The best way to keep your walk-in tub clean is to make sure you rinse it down whenever you’re done using it. This may seem like a small thing, but daily rinsing keeps grime from building up on the surfaces. You also need to do a more detailed cleaning once a week, where you wipe everything down with a non-abrasive cleaning solution. Most common household surface cleaners will work, but it’s worth taking a few minutes to see if the tub's manufacturer or dealer has recommendations on its website.
And you occasionally need to clean out the tub’s whirlpool and hydrotherapy jets, especially if you use special oils or soap in your bath water. Simply fill up your tub with water, add a cleaning solution and let the jets run for a few minutes. Drain the water, refill it with clean water and let the jets run again. This should reduce buildup in your tub's plumbing over time.
Does Kohler Make a Walk-in Tub?
Yes. In fact, the Kohler Walk-in Bath is one of the most high quality walk-in tubs you can buy.

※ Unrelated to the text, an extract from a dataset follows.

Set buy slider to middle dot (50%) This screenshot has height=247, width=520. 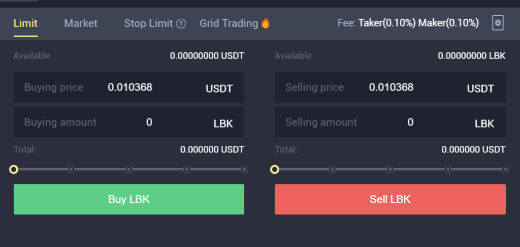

This model is designed around safety, comfort and convenience. Safety features include an extra-wide door that makes it as easy as possible to step into your bath. Additionally, it’s slip-resistant surfaces and sturdy handrails make it much less likely that you’ll fall and injure yourself when entering and exiting the shower.
This walk-in bath also focuses on comfort. Features such as hydrotherapy jets, bubble massages and heated surfaces alone make this walk-in tub far superior to a lesser model.
It has a convenient, easy-to-reach control panel and multifunctional handshower. With both of these easily at your fingertips, you won’t have to struggle to get up or lose your comfortable position while you bathe. Additionally, it employs fast drain technology, so you don’t have to wait very long to open the door once your bath is finished.